WRITTEN TASKS
A) Please answer these from the passage on P&G advertising, marking each reply to match:
(i) During which decades did P&G exploit its execution?
(ii) From what price to what price did the stock fall?
(iii) What three weapons does a consumer driven brand mainly have?
B) Extend the passage on P&G advertising, picking up right after its final sentence.

TEXT SEGMENT
P&G has become really good at Emotional Advertising

Posted on Posted in Beloved Brands in the Market

6mkd49.pngIn my generation, it was usually pretty easy to spot a P&G marketer. They are the type that has “the” answer. The “P&G way” used to be: find something (almost anything) that you’re better at than your competitor and then make the most of it, by showing a side-by-side demonstration, naming the “next leading brand” and quite possibly add some blue liquid to the TV ad.  P&G managed to exploit this execution through most of the 1970s and 1980s.  Don’t get me wrong: I’ve always respected P&G for what it is. They did a good job for decades using that same trusted formula.  They just stuck to the same formula a bit too long, and it caught up to them by the mid-to-late 1990s.


Here’s a great example of the classic 1970s P&G advertising looked like, including the famous blue liquid.


But by 2000, the P&G formula seemed worn out they suddenly appeared to hit a brick wall. Growth dried up, several key brands lost their leadership of the market to rivals, and new product launches proved disappointing or even to be downright failures. Competitor products had caught up, and in some cases surpassed them. Colgate was beating Crest, Listerine was beating Scope, Finish was beating Cascade, Dove was beating Ivory and others were catching up or passing the trusted P&G brands., the stock price fell dramatically from $120 to $85 almost over night. A consumer driven brand mainly has 3 weapons: 1) new products 2) communication and 3) go-to-market execution through retailers. P&G stepped up on innovation and even acquisition to bolster the product roster.  And they have made a dramatic change in how they communicate with their consumers,. They also found that the same Advertising formula wasn’t working anymore.

EXTRACTED INFORMATION
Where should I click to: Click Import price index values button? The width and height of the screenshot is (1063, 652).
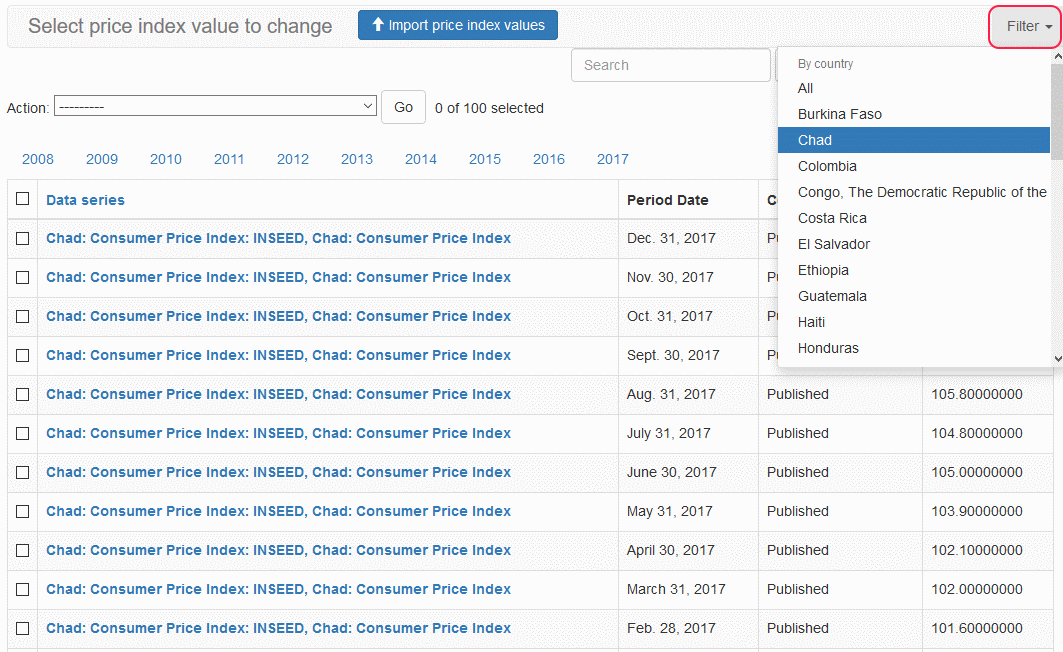click(458, 25)
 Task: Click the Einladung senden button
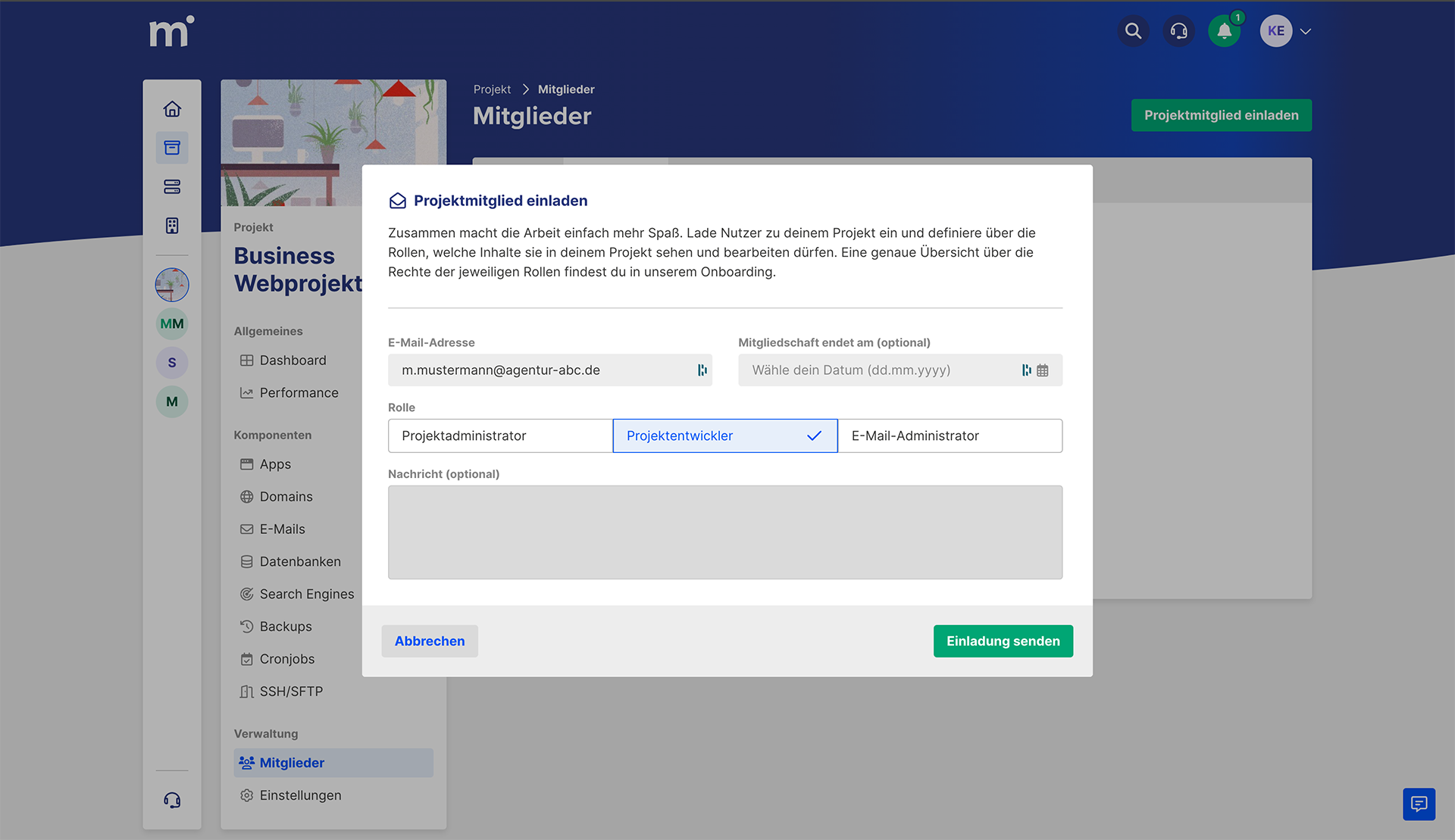point(1003,641)
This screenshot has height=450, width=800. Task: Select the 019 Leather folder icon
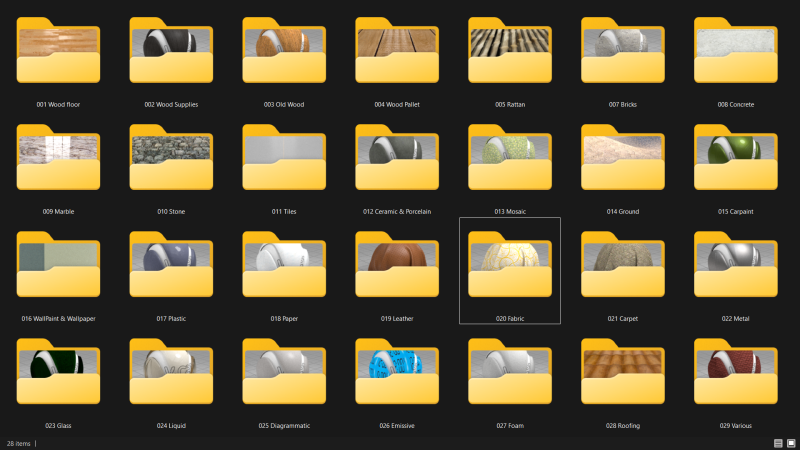pyautogui.click(x=397, y=269)
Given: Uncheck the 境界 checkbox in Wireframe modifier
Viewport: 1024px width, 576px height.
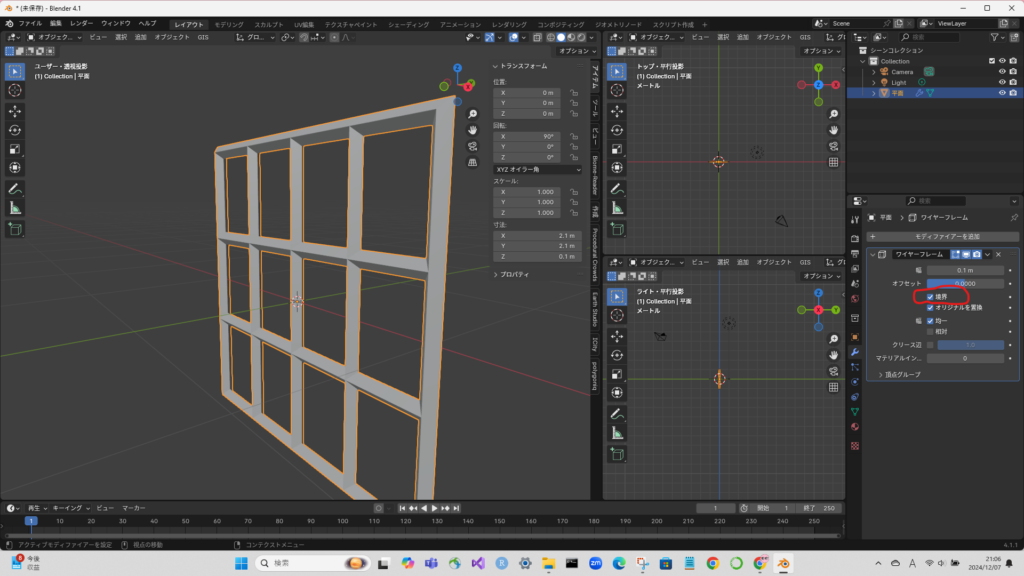Looking at the screenshot, I should 931,297.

RESPONSES BY TASK
A)
(i) Most of the 1970s and 1980s.
(ii) From $120 to $85.
(iii) New products, communication, and go-to-market execution through retailers.

B)
Strategically, brands really have four choices:  

  • Better
  • Different
  • Cheaper
  • Not around for very long

But in the current crowded Consumer Packaged Goods (CPG) world, “Better” has become increasingly difficult. Every category is so cluttered, everyone has copied every non-patented product feature, claims are getting even harder to gain separation from competitors.  We are into the world of incremental-ization of fast acting tabs, quick dissolving strips or ultra powders.  Yawn. More and more, what is winning is different.  The brand that taught all of the CPG marketers a vital lesson is Dove, with “real beauty” demonstrating that different is a powerful way to connect.  

At the base of P&G’s communication is the strategic shift from always being “better” to now being “different”. Instead of looking at unique feature differences to build the benefits around, P&G is now looking at unique consumer insights that will help them connect with consumers. The ads have shifted from pure product demos to finding moments within the consumer’s life. Also, P&G has a new respect for the power of Advertising–even sending people to the Cannes awards.  Yes, Unilever has been doing this type of work across their brands for decades now, with the most inspiring CPG brand being the work on Dove.  


Here’s a few P&G spots that have really captured the emotional marketing.

I thought P&G did a very nice job at the 2012 Olympics, the one sponsor that seemed to jump out. “Thank You Moms” showed everything that moms did for their athletes, and just as Mom is an enabler, so is P&G to the Moms. I’m sure quite a few moms were shedding a few tears over this one.



The second P&G ad spoke to the idea that “they’ll always be kids” and it showed the athletes depicted as little children.



With Old Spice, it was a dead brand.  It was so old that P&G had liberty to completely re-invent the brand.  And this campaign just jumped off the screen a few years ago.  (it’s a bit worn out now)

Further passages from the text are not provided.